--- Material supplied Enclosed Below ---

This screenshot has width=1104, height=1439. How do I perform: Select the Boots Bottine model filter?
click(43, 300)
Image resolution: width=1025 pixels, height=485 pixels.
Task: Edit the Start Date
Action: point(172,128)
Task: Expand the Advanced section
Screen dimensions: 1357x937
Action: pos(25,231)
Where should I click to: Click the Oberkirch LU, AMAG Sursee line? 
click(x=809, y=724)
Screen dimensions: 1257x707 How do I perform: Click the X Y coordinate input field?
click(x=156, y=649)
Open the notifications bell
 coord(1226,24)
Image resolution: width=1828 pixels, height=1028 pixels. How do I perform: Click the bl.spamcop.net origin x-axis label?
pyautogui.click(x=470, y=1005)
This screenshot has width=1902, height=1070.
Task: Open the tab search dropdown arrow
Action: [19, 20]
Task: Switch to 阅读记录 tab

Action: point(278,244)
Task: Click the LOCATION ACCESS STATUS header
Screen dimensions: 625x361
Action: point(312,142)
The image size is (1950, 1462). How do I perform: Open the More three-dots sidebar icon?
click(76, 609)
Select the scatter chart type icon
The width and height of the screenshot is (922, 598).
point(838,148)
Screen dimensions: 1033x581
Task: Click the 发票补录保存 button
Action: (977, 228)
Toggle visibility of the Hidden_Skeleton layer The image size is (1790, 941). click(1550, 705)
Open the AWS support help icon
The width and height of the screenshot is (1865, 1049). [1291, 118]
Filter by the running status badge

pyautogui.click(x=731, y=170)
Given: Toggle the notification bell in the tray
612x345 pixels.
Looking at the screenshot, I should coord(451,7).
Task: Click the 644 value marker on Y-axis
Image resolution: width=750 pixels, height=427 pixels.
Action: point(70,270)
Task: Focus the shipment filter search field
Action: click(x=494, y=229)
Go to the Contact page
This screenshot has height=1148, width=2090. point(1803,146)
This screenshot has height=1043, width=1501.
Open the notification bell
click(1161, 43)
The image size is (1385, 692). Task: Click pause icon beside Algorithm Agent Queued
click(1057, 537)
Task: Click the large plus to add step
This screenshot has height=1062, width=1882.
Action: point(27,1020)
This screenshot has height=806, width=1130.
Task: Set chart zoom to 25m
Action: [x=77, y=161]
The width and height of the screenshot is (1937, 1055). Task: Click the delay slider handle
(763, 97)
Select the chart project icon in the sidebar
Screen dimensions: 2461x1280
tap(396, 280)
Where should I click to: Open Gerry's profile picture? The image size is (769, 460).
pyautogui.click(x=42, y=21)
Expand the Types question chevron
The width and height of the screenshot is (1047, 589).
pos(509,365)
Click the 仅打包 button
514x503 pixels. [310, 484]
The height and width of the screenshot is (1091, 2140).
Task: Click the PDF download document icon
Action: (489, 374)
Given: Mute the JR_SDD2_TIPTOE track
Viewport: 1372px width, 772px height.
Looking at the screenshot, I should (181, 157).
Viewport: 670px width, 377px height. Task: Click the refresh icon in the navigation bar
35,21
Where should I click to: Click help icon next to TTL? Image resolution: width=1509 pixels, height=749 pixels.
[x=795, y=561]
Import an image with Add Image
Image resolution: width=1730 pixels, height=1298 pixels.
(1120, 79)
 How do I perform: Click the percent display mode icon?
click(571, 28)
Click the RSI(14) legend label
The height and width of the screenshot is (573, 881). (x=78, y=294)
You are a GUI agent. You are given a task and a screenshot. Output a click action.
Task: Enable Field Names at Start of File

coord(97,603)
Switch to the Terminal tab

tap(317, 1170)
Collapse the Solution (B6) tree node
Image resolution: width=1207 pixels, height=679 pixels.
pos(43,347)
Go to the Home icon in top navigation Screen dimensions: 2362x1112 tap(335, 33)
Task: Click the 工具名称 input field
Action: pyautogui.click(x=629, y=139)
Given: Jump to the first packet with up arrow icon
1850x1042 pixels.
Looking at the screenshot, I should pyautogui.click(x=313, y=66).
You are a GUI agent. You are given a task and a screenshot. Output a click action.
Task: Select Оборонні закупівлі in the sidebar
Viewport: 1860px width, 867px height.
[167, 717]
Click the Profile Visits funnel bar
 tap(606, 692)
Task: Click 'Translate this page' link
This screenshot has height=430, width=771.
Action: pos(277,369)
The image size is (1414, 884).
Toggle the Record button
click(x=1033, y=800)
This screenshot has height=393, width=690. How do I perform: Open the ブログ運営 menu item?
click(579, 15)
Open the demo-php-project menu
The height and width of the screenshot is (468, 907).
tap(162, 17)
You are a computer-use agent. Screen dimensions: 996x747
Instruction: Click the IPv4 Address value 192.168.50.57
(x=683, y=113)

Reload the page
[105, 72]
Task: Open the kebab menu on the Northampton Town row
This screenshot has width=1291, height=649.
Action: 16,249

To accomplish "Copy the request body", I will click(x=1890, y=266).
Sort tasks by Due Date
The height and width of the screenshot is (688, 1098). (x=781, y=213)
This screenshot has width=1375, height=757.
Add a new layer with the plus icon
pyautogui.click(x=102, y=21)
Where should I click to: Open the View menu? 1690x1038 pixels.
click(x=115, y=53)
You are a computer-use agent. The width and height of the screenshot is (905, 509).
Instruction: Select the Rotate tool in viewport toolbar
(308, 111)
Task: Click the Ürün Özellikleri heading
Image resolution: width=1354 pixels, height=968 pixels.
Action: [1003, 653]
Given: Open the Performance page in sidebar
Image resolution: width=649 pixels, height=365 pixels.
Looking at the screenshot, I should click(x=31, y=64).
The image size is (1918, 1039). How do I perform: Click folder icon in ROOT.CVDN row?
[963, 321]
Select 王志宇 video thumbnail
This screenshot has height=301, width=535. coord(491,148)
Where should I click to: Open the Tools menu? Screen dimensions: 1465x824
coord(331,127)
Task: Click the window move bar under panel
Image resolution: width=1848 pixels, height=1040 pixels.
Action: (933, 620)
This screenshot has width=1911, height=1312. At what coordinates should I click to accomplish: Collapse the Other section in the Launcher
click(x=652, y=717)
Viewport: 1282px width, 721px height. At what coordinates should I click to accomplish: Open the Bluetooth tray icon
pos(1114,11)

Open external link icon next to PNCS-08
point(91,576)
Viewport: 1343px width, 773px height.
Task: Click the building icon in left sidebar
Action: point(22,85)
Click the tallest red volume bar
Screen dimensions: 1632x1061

--- End of Enclosed Material supplied ---

About this exercise ▸
Would you return all lines from the preceding listing that contain the word "Expand"?

Output of the task ▸
Task: Expand the Advanced section
Expand the Types question chevron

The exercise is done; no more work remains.